Start Taking Deep Breaths
Start inhaling fresh air to a count of four. Fill the pit of your stomach with air and then gently exhale to the count of four. Repeat this repeatedly until you feel relaxed. Powerful breathing stimulates relaxation in the body and aids the body in shifting from the flight response to relaxation mode.
Control of Your Brain
Yes, we understand our brain controls us. But in anxious situations, control your brain by reminding it that the situation is not as bad as it thinks. Try to think about the positive in the situation. Think hard, until you come up with a reason to calm yourself down.
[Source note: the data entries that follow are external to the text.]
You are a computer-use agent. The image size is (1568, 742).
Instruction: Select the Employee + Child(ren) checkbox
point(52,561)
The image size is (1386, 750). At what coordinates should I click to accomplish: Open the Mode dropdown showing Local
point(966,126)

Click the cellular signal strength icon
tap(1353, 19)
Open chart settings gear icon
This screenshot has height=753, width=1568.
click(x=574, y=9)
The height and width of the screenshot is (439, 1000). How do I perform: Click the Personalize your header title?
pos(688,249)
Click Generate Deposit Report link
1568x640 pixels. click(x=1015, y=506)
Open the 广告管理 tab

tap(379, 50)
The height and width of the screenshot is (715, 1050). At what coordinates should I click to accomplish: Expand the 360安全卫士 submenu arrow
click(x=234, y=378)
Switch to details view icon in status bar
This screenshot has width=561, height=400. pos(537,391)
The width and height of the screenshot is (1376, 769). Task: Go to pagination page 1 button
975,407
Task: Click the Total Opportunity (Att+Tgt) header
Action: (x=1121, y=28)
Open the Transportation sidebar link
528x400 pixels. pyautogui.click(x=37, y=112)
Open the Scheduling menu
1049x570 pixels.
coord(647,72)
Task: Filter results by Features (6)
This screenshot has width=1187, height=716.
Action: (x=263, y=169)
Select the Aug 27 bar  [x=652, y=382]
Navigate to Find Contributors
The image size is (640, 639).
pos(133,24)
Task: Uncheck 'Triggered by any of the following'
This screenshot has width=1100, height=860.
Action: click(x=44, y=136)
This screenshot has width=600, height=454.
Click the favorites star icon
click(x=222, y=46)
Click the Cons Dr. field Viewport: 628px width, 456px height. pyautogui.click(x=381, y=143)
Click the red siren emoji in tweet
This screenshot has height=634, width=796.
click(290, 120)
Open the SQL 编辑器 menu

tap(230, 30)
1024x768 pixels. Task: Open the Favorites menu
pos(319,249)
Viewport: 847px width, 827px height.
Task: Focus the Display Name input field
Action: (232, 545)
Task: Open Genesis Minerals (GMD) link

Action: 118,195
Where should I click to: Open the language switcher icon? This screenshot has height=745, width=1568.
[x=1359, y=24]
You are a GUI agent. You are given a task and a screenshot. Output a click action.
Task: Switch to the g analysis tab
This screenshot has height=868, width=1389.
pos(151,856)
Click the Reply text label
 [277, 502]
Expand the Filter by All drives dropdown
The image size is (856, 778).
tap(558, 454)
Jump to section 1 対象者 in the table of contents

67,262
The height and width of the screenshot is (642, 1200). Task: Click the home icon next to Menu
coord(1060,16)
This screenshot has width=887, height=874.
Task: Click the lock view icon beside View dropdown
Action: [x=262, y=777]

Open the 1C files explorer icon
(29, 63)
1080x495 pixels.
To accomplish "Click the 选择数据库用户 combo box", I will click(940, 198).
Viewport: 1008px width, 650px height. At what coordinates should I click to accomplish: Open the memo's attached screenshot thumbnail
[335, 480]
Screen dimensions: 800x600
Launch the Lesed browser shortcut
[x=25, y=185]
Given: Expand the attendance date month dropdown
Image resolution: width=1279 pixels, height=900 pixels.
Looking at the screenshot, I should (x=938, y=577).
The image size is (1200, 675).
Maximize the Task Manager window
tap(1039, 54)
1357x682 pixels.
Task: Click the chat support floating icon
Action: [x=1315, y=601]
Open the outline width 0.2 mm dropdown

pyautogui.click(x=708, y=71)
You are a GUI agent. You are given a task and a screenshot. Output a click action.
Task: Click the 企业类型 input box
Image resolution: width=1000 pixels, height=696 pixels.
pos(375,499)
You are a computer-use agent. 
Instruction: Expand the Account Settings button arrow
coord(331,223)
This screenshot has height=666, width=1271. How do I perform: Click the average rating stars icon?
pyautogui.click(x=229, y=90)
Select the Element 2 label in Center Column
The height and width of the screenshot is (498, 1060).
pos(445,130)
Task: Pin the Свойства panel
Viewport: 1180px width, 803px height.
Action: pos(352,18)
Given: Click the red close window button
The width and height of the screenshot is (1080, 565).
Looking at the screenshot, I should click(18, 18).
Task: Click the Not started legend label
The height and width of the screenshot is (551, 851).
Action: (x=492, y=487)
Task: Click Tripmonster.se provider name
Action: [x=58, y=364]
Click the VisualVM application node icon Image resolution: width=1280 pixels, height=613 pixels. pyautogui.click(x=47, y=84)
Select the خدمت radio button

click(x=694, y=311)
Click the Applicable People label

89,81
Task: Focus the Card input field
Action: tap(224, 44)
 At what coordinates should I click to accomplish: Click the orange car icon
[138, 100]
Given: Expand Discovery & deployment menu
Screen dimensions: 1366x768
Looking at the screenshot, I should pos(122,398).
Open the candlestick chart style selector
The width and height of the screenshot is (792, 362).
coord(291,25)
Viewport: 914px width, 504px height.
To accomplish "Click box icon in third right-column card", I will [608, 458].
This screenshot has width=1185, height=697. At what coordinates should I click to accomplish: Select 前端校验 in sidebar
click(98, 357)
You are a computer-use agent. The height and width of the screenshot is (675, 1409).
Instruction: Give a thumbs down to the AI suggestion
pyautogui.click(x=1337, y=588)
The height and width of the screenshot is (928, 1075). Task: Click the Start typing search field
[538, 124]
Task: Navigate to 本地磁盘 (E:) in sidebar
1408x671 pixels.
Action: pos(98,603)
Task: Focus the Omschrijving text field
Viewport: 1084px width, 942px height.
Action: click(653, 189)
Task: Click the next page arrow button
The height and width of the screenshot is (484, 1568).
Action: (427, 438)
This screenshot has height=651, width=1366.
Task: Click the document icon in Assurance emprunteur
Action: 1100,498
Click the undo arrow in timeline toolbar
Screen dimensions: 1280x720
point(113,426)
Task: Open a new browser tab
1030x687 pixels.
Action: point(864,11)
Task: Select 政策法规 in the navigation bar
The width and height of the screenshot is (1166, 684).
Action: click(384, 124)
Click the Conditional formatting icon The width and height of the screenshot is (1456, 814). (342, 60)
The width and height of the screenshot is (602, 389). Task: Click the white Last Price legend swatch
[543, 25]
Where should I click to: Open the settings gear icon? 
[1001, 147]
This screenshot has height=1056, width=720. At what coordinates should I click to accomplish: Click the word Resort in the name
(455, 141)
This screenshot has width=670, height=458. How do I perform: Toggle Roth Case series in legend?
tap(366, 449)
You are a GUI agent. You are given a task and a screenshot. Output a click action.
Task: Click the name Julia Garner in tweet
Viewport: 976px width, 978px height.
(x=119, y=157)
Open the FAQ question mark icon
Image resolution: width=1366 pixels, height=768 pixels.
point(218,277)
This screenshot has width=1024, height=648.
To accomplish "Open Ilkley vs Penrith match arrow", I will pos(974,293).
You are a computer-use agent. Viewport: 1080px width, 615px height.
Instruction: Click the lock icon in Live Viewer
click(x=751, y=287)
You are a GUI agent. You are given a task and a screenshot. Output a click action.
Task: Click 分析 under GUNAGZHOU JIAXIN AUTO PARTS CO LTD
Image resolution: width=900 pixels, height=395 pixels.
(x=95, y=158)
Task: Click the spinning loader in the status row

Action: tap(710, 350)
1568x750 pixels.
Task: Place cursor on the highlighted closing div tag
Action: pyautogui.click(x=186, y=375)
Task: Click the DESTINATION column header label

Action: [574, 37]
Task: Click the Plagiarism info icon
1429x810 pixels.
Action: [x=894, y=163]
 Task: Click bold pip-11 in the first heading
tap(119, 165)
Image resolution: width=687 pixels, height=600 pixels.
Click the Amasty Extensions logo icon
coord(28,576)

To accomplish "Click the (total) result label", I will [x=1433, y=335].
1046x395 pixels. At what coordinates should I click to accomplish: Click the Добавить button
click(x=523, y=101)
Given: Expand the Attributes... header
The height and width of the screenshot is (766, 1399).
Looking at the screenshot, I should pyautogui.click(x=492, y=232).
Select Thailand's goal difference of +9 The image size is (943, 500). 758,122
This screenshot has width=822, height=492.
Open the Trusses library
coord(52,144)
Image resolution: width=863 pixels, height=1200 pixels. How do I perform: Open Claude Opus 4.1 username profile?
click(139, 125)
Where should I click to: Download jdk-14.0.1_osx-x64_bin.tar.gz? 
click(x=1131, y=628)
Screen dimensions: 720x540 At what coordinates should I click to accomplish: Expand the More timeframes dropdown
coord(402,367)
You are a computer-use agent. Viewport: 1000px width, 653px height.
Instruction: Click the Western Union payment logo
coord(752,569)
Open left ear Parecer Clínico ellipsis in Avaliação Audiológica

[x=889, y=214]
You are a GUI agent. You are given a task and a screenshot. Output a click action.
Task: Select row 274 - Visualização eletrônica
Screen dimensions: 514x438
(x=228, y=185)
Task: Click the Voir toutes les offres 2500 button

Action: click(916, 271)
This practice helps remove shame and guilt, which comes along with anxiety attacks and helps you feel better in a situation where you fixate responsibility on yourself for whatever wrong is happening.
Try Calm Visualization
Imagine yourself doing your favorite thing, like achieving a dream or buying your dream car. It may be difficult to shift the focus of your mind. However, once you do it successfully, you will recover from the anxiety attack quickly. Normally, we judge our own emotions and label them as good and bad. When you panic, stop judging yourself, and try to think about pleasing scenarios.
Focus On the Present
An anxiety attack occurs when we get worried about consequences and future events. If we try to think about the present and not lose our calm, we may not only save the present situation but can save the future from being damaged as well. So, try to think about what you should do now at this moment.
Use Positive Self-Talk
Pamper yourself with positive self-talk. Tell yourself that you are not responsible for what happened and you did your best. Try to feel that you are going through an anxiety attack and you need to manage it. Try to remember all the times you made a decision and were praised by everyone.
These are some fast ways you can use to stop anxiety attacks, if you feel one coming on.